In the article, Benjamin argued technological reproducibility reduces the authenticity and aura of modern artwork. Industrialization and mechanization leading to mass production, which lowers its cult value.
I believe that art can act as a mean to establish a better relationship between human beings and technology. The writer described it as the “social function of film”(Benjamin, 2008) in particular example. French philosopher, Bernard Stiegler and American philosopher, Alva Noë also share the similar thoughts: artworks allows us to reorganize life by detachment from the reality and reflect on the the importance of technology.
However, it is doubtful that “society was not mature enough to make technology its organ”(Benjamin, 2008). Technology itself is an extension of the ability of human beings to reduce their limitations. It has already become a thinking pattern in our daily lives since civilization developed and its new purposes and values will be discovered and evolved with the society.
Reference
Benjamin, Walter, Michael William Jennings, Brigid Doherty, Thomas Y. Levin, and Jephcott E. The Work of Art in the Age of Its Technological Reproducibility, and Other Writings on Media. Cambridge, Mass: Belknap Press of Harvard University Press, 2008.

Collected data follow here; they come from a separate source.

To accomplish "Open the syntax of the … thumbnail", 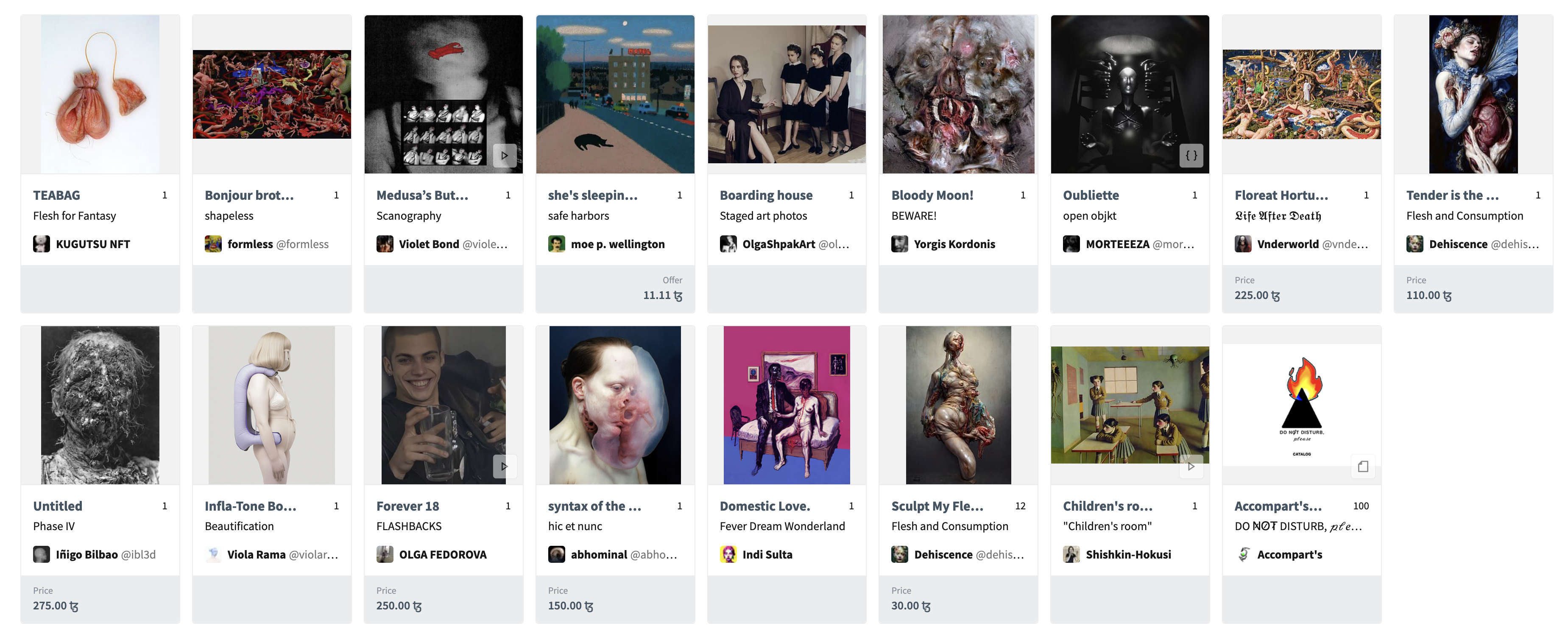I will tap(615, 405).
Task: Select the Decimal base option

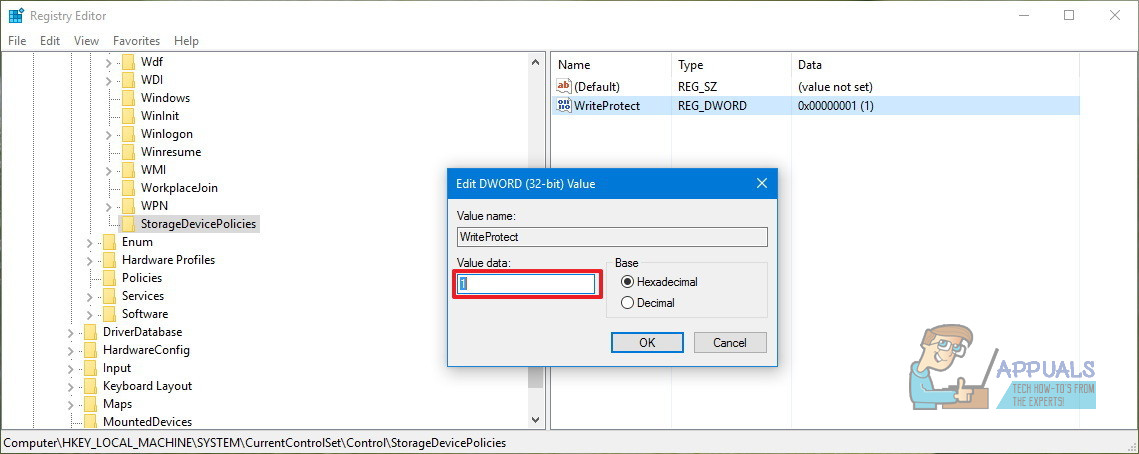Action: tap(628, 303)
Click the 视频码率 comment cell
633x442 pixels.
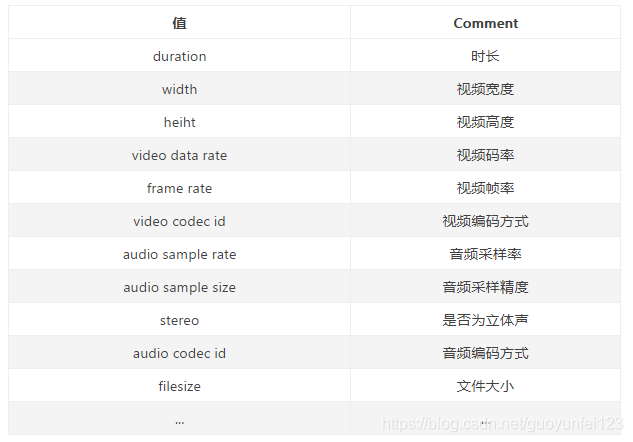[x=485, y=155]
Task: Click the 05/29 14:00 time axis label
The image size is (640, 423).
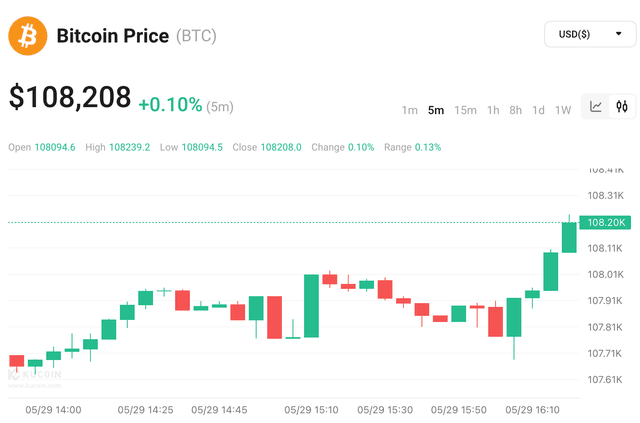Action: (53, 410)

—Law Vanessa Lok Tung 3035825095
Aside from what you have mentioned, Benjamin’s concern about the artworks’ loss of authenticity and aura also rooted in his suspicion of what modernisation might (see p.19). He argues how “the technological reproducibility of the artwork changes the relation of the masses to art” (p.36) and how the tension between the artwork’s cult and exhibition value might lead capitalism into abolition. With regard to your last point about society and technology, although technology might be, as you would put it, the extension of human ability in coping with their limitations, would you think those who create the technology operates on the same level as the masses? (see p.39 for Benjamin’s definition of “the masses”).